Estate planning can be an overwhelming process. Whether it is your own estate or you are the executor for someone else, the checklist can seem never-ending. A financial advisor can help make sure your checklist is complete before you start checking the boxes.
One of those items on the checklist is probate, the legal process that confirms the executor’s role. A will authorizes the executor to act on behalf of an estate, but an executor may seek confirmation of their authority from a court through a letter of probate.
You might be wondering why anyone would bother with this step.
Probate provides legal evidence of an executor’s authority to third parties. Depending on the estate, the amount of third parties you have to deal with can be quite numerous. These third parties can include financial institutions like banks and stock brokers, transfer agents, and government offices. A letter of probate can help this process move more smoothly. With an official confirmation of your identity and authority, third parties can transfer funds with peace of mind; they don’t have to worry about being liable for paying the wrong party. With some transactions, probate is not optional. With a few exceptions, land registry offices require probate to transfer land from the deceased to someone else.

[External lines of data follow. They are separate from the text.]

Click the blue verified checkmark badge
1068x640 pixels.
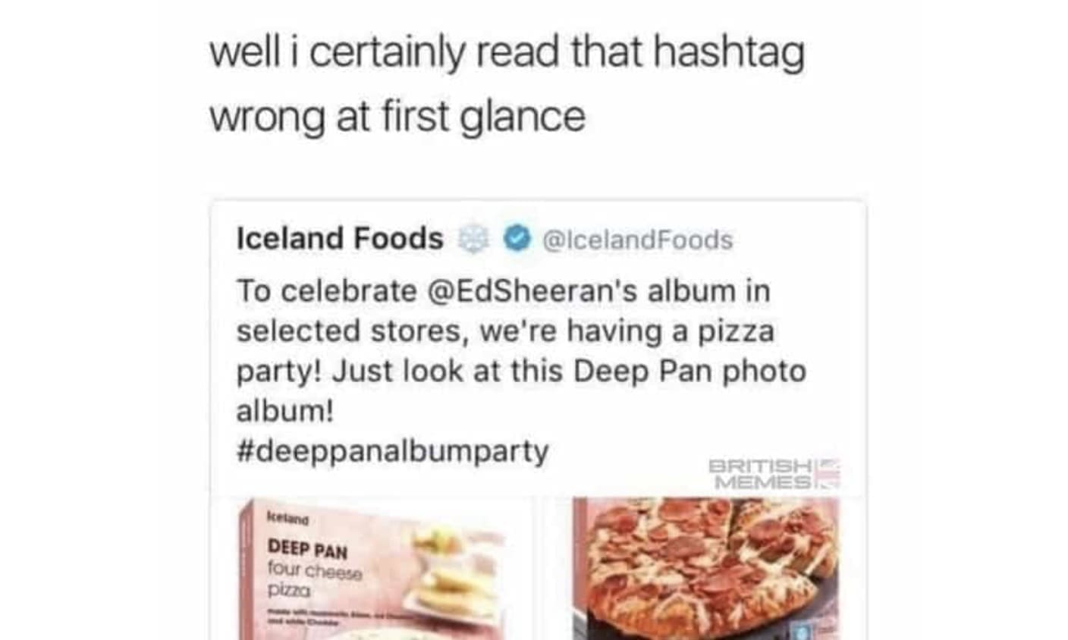point(517,239)

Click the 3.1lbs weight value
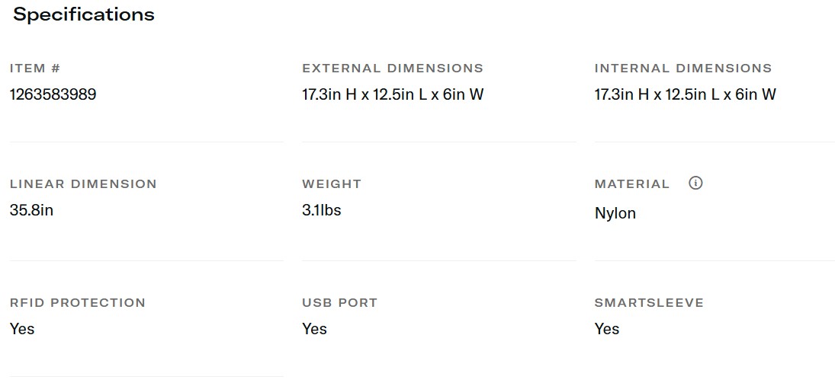322,210
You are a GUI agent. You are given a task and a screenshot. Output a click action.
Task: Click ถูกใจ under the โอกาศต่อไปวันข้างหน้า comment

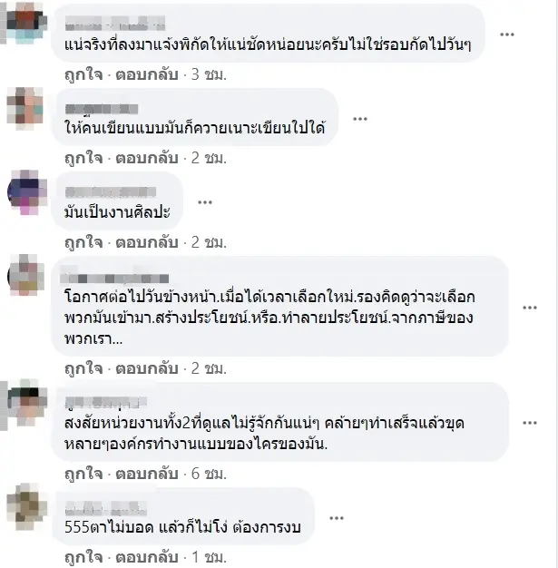coord(83,368)
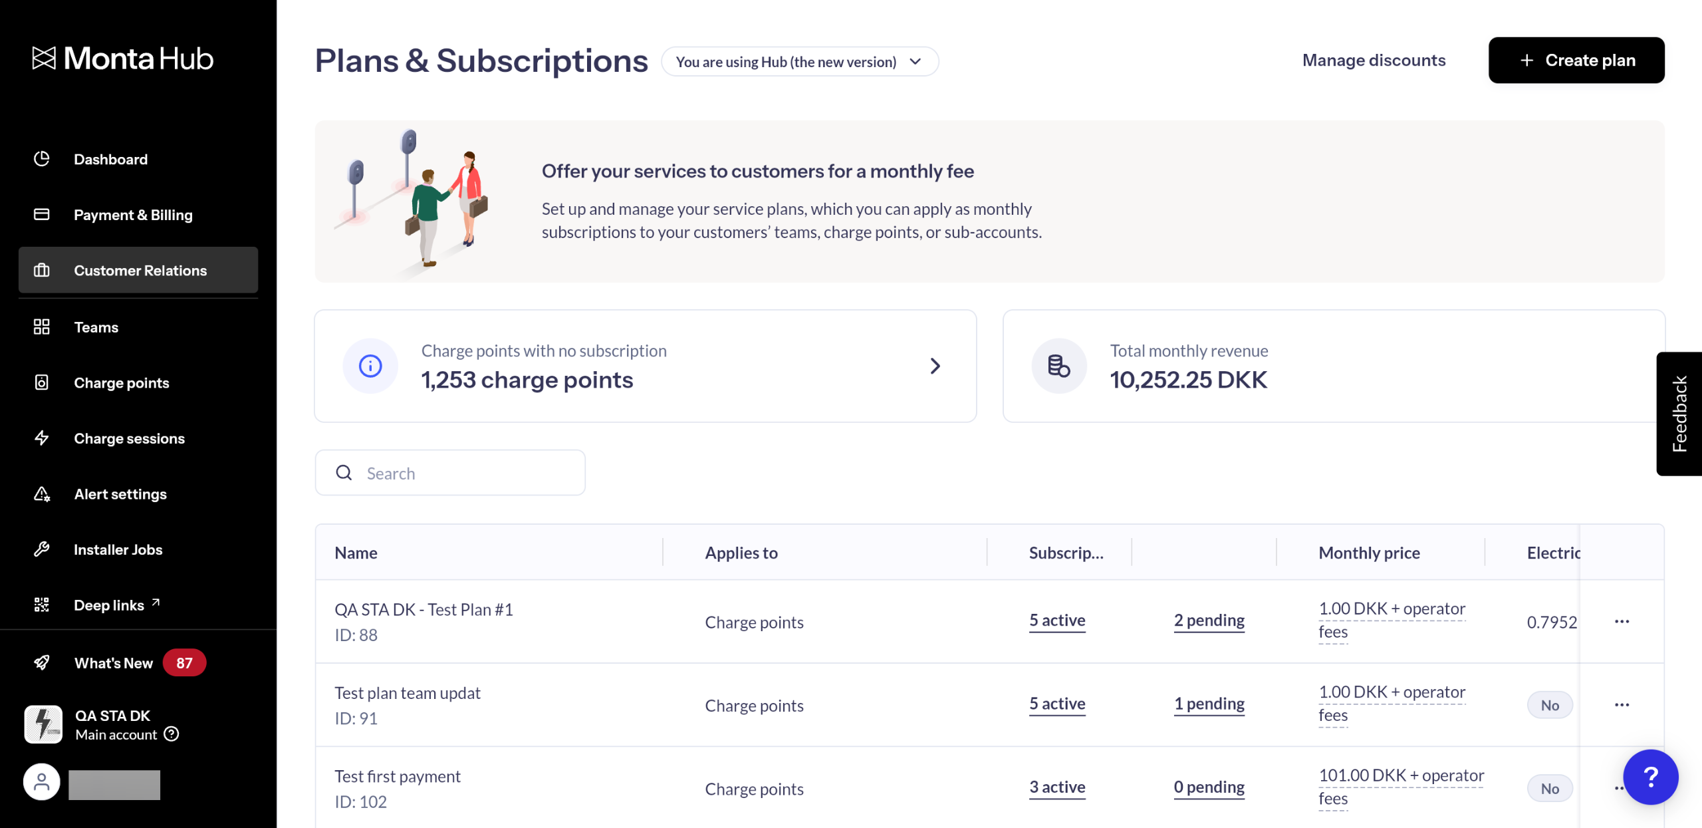Click the Installer Jobs wrench icon
Image resolution: width=1702 pixels, height=828 pixels.
tap(42, 549)
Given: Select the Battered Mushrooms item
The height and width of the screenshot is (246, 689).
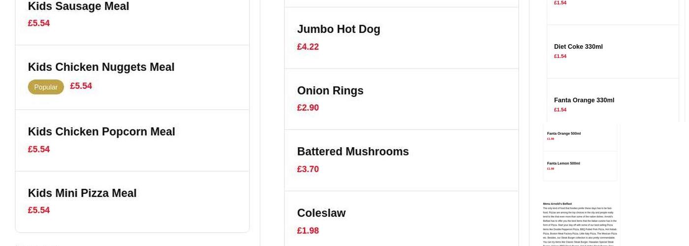Looking at the screenshot, I should (353, 152).
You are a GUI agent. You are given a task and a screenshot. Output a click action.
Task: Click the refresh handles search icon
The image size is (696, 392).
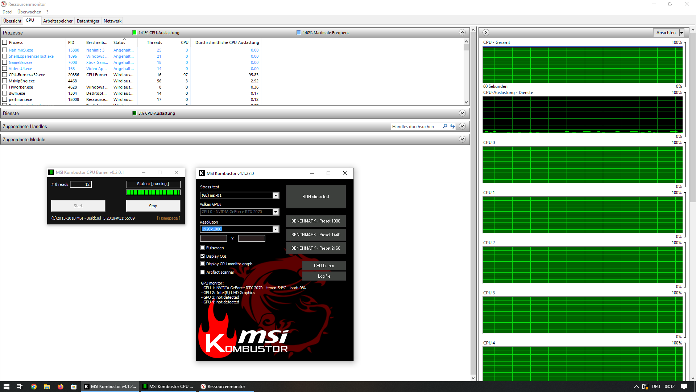[452, 126]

Probate can also be used as an official timestamp. Some estate claims, like dependent’s relief or family law claims, have time limits. The limitation period begins with the date probate is initiated. If probate is not started, the potential claims on the estate may be allowed indefinitely.
What are some of the downsides of probate? It is a public document. If you want the estate to remain private, then probate is not going to be an appealing option. For many people, the worst part of probate is the fees, which are charged by the provincial government. Some provinces have flat fees, but most provinces have asset-based fees. This can quickly turn into a large headache for larger estates. Some rates are as high as 1.50%. If you have an estate of $1 million, your probate fee would be $15,000. Most people don’t part with that sum of money very easily.
Navigating probate successfully can be a tricky endeavor because there are so many factors to consider. Even the calculations of assets can vary provincially. In some provinces, debt can be deducted from the asset value, but these deductions are not consistent. Probate may be sidestepped in some cases: joint accounts will transfer to the surviving joint account holder depending on the terms of the account agreement. A death certificate may only be required for the asset transfer. In most cases, registered accounts like RRSPs, RIFs, TFSAs and life insurance policies can usually avoid probate, but since rules can vary from province to province, it is always best to seek professional advice in this matter. Other legal and tax implications should be considered in all cases, as unintended consequences can always arise. Avoiding probate for privacy reasons or to avoid fees can lead to even more expensive situations if professional advice is not sought.
Estate planning is more than just managing assets; it’s about managing a legacy. The legacy you leave should be a story of diligence. Consulting with a professional over the strategic use of probate will become part of the legacy you leave with your estate.